The indigenous people of Africa are those people of Africa whose way of life, attachment or claims to particular lands, and social and political standing in relation to other more dominant groups have resulted in their substantial marginalization within modern African states (namely "politically underprivileged group who have been an ethnic entity in the locality before the present ruling nation took over power").

Although the vast majority of African peoples can be considered to be "indigenous" in the sense that they have originated from that continent and nowhere else, in practice identity as an "indigenous people" is in modern application more restrictive. Not every African ethnic group claims identification under these terms. Groups and communities who do claim this recognition are those who by a variety of historical and environmental circumstances have been placed outside of the dominant state systems. Their traditional practices and land claims often have come into conflict with the objectives and policies promulgated by governments, companies and surrounding dominant societies.

Marginalization with the desire to recognize and protect both their collective and human rights, and to maintain the continuity of their individual cultures has led many to seek identification as indigenous peoples, in the contemporary global sense of the term.

In the post-colonial period, the concept of specific indigenous peoples within the African continent has gained wider acceptance, although not without controversy. The highly-diverse and numerous ethnic groups which comprise most modern, independent African states contain within them various peoples whose situation, cultures and pastoralist or hunter-gatherer lifestyles are generally marginalized and set apart from the dominant political and economic structures of the nation. Since the late 20th century these peoples have increasingly sought recognition of their rights as distinct indigenous peoples, in both national and international contexts.

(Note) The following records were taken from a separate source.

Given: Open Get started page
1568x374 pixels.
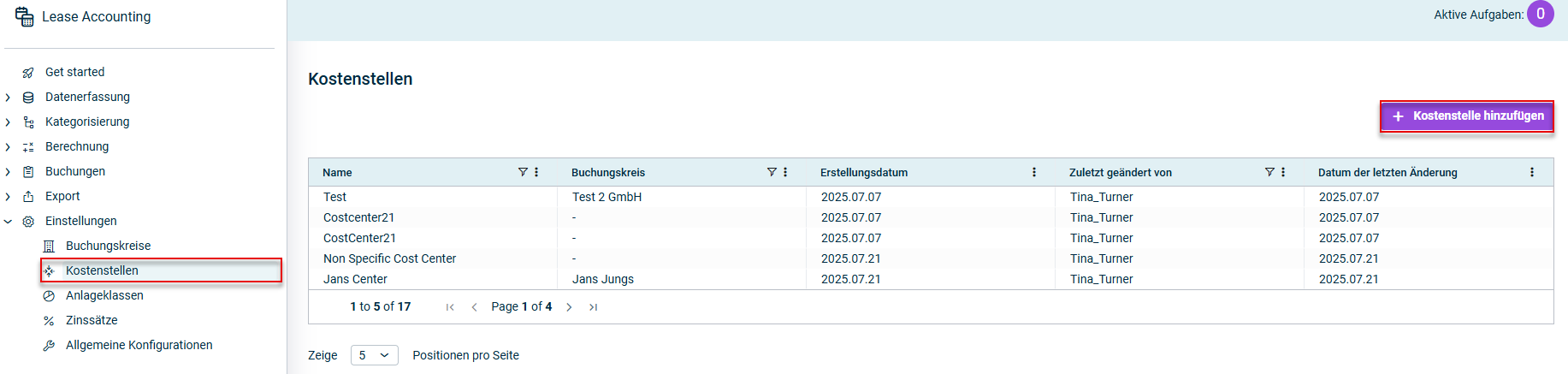Looking at the screenshot, I should [74, 72].
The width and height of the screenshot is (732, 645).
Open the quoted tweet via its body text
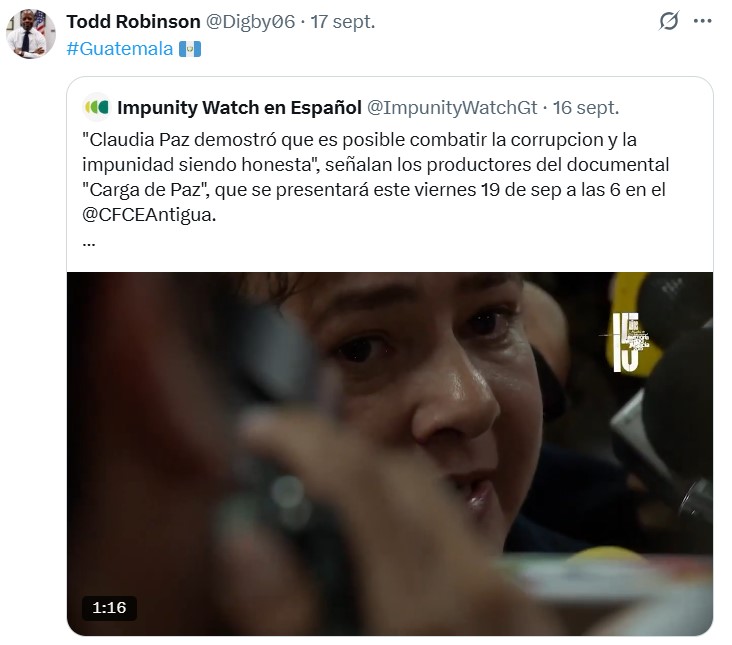(376, 177)
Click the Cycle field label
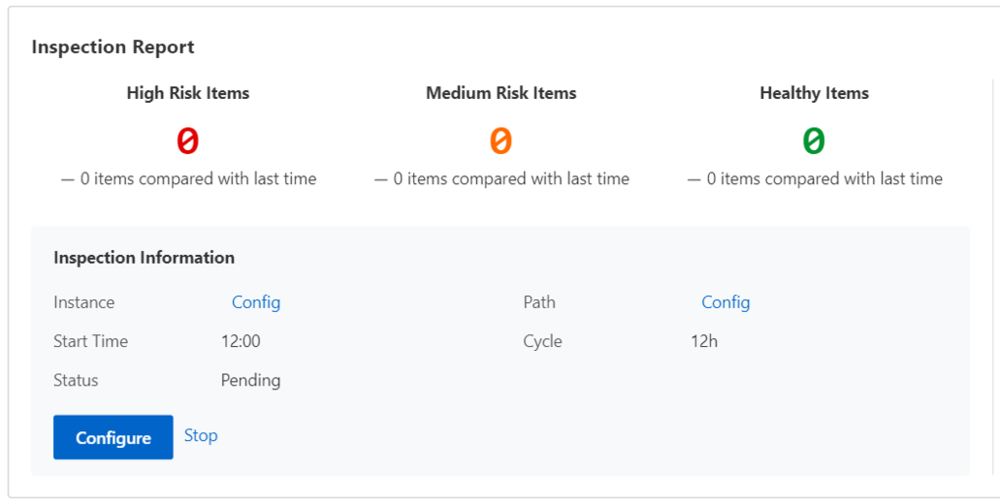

Given the extensive and complicated history of human migration within Africa, being the "first peoples in a land" is not a necessary pre-condition for acceptance as an indigenous people. Rather, indigenous identity relates more to a set of characteristics and practices than priority of arrival. For example, several populations of nomadic peoples such as the Tuareg of the Sahara and Sahel regions now inhabit areas in which they arrived comparatively recently. Their claim to indigenous status (endorsed by the African Commission on Human and Peoples' Rights) is based on their marginalization as nomadic peoples in states and territories dominated by sedentary agricultural peoples.